Aun cuando carezcamos de elementos que nos permitan explicar los resortes que empleó en su construcción, estamos, sin duda, en presencia de una identidad subversiva. En todo caso, los valores exaltantes de su personalidad, tales como la santificación, su supuesto retiro a un “claustro penitente”, el misticismo, la purificación a través del sufrimiento, indican la voluntad de sus biógrafos por hacérsela perdonar. Ella misma contribuyó a esa imagen de sí misma en una bastante obvia estrategia de camuflaje para escudarse de la acuciosa mirada caraqueña. Frases como “llevo vida de ermitaño, vivo como una monja, florecer en silencio, huir de la vanidad literaria”, contrastan ampliamente con los comentarios de las cartas a Lydia en las que relata viajes, una intensa vida social, incluso en los períodos de hospitalización, y una constante preocupación por su carrera de escritora.

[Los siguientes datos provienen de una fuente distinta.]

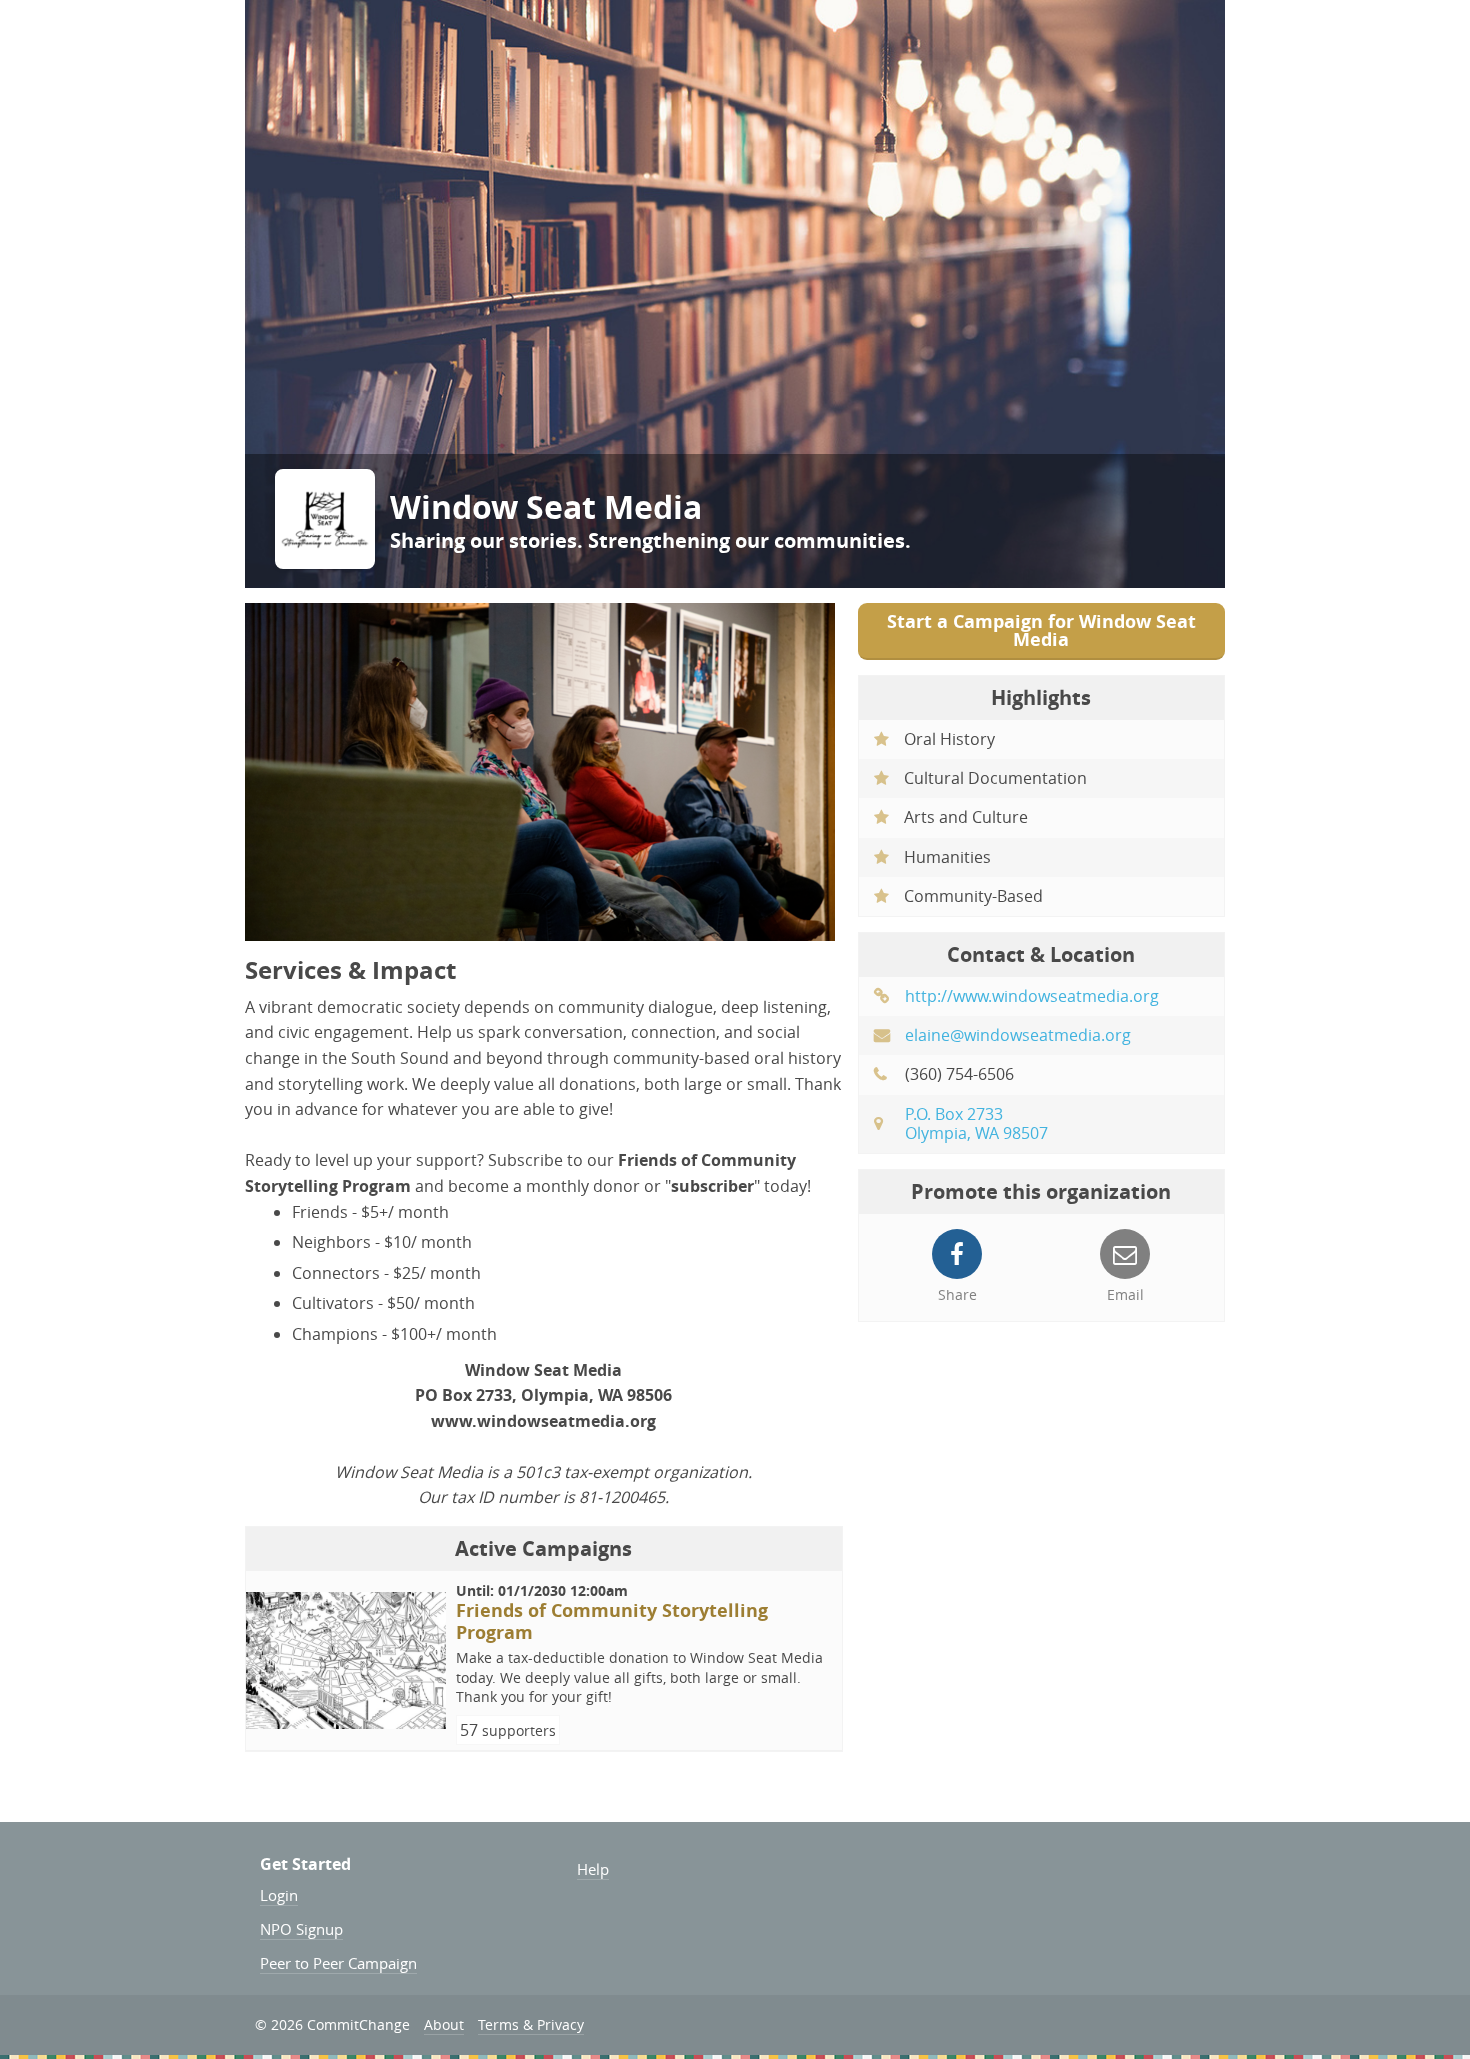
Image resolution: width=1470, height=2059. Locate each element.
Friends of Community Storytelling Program (612, 1621)
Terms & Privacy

Parte de su mito es la presentación de una escritora que no quiere serlo, que desprecia la vanidad de esa identidad y que escribe desde la inocencia. Sus actos no lo demuestran. Sus pasos en la consecución de una carrera literaria son bastante inusuales para una mujer de la Venezuela de entonces. Dentro de las escasas posibilidades para un escritor venezolano de la época, y considerablemente menores en el caso de una escritora, no cabe duda de que Teresa actúa con la voluntad de quien quiere construir una carrera; incluyendo los planes de dictar conferencias en Estados Unidos para recibir honorarios que mejorasen la ya sufrida herencia de Emilia Barrios. Con 26 años publica varios cuentos cortos, a los 31 el “Diario de una caraqueña”, y a los 33 envía un cuento al concurso de El Luchador, en Ciudad Bolívar: Mamá X, que constituye un importante fragmento del proyecto de la novela que poco después enviará a un certamen convocado en París: Ifigenia, Diario de una señorita que escribió porque se fastidiaba. El título es fuertemente irónico. La autora sabe muy bien que una mujer no tiene ninguna razón para escribir, que no es ese el destino que se espera de ella, y se burla diciendo que las mujeres escriben porque “se fastidian”. Es como si dijera, ya que quieren una razón, daré la más tonta que se me ocurra. Pero escribir es un acto público y tiene clara conciencia de ello cuando se refiere a que muchos lectores han creído ver en Ifigenia su autobiografía. Ella niega ser María Eugenia. ¿Por qué se desmarca del personaje cuando lo ha construido según el modelo de las jóvenes que ella conoce? Sin duda porque se sabe más allá. Ella no está en la duda de fugarse con Olmedo o casarse con Leal. Ha escogido la independencia fuera del orden patriarcal. El precio, quizá, es su silencio literario una vez que ha vaciado sus recuerdos.